La didattica "gruviera" e il rischio che il ritorno a scuola si trasformi in una Caporetto

Domenica 9 Gennaio 2022 di Eugenio MAZZARELLA

Lo dico da convinto sostenitore della didattica in presenza, per ragioni intuitive, e innumerevoli, a chi sia mai entrato in una classe, tanto da essere fermamente contrario all’infatuazione nella formazione superiore, leggi gli atenei, per l’implementazione della didattica online, che rischia di snaturarli a università telematiche, neanche di qualità.

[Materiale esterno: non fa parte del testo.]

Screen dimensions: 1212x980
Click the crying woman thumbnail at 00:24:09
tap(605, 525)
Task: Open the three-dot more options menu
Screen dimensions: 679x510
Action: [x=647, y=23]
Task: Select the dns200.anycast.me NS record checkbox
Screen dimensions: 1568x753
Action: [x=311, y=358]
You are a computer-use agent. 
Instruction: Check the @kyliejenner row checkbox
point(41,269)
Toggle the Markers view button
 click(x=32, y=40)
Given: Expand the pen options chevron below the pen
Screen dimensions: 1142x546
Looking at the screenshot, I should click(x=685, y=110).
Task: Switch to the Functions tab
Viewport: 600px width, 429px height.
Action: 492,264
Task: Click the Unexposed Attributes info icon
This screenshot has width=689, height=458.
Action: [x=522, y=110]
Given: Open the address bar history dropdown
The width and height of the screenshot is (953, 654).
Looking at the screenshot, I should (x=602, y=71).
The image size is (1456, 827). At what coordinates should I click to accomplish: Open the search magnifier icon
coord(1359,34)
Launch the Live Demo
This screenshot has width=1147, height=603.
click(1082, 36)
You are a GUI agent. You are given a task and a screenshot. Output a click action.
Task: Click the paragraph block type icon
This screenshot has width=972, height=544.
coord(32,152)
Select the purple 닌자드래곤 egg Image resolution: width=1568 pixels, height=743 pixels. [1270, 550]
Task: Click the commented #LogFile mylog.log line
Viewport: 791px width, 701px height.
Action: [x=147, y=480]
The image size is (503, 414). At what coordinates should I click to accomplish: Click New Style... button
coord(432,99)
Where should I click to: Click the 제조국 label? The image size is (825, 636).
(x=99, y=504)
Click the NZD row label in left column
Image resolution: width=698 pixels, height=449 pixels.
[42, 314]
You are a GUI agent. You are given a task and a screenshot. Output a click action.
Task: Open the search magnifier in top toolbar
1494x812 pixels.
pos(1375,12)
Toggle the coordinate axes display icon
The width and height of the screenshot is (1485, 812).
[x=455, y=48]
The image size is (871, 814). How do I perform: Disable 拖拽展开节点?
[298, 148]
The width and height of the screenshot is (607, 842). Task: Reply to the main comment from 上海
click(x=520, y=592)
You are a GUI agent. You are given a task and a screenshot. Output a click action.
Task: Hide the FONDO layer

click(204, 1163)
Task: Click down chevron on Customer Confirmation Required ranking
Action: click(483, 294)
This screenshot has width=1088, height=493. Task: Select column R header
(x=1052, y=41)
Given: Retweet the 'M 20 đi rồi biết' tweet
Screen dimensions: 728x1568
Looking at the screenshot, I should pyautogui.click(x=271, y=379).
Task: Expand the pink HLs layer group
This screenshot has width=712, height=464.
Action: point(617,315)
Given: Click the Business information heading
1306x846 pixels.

Sulla didattica in presenza a scuola bisogna fermarsi un momento.

Il nodo gordiano

E questo proprio per salvare la continuità didattica in presenza nei prossimi mesi. Ci sono situazioni gestionali talmente complicate, che non ammettono altra strategia di soluzione che il nodo di Gordio, che si può solo tagliare. O dentro o fuori, a pena di fingere di stare dentro (a fare didattica in presenza), mentre in realtà si starà in massa fuori dalle classi per le più varie ragioni con l’evidente progressione geometrica dei contagi dopo le festività e i loro assembramenti, e sarà più difficile tornarvi quando la situazione sarà sfuggita di mano, più di quanto sia già oggi. 
Non saranno tre settimane di Dad – per la quale per altro una certa esperienza sul campo, perché nient’altro c’era, i docenti in questi due anni se la sono anche fatta – a svilire la qualità formativa della scuola italiana, e ad incidere sul vissuto esistenziale dei nostri ragazzi più di quanto purtroppo faccia da sé la pandemia. Al di là di tutte le condizioni previste per mettere in Dad una classe, e dei modelli matematici che le rendono in teoria sostenibili, guardiamo alla realtà e mettiamo da parte le astrattezze. Quale genitore manderà i figli a scuola quando anche di un solo contagio tra i compagni di banco si sarà avuta notizia? E quale sarà la qualità didattica delle sostituzioni da garantire ad ogni contagio o quarantena di un docente? E come potranno i dirigenti farsi garanti della rigorosa attuazione dei protocolli previsti?

Le bolle di vuoto

Nella migliore delle ipotesi immagino una didattica gruviera, con tante bolle di vuoto didattico sempre più numerose, fino a che la forma di gruviera non sarà collassata su se stessa. E poi, i docenti stanno su più classi, e quindi come faranno a garantire nella stessa giornata didattica in presenza alle classi a scuola e online a quelle in Dad? Il personale scolastico, dopo quello degli ospedali, è probabilmente il personale più in bornout che ci sia da due anni a questa parte. Come si fa a non ascoltarne le ragioni? Anziché scontrarsi con i presidenti di regione, inclini alla sospensione della didattica in presenza, o come De Luca che l’ha già annunciata, costringendo il governo ad uno scontro istituzionale, il Ministro Bianchi valuti con maggiore serenità la situazione che gli prospettano gli epidemiologici e quelli che la trincea scolastica la presidiano da due anni provando a impedire una Caporetto. 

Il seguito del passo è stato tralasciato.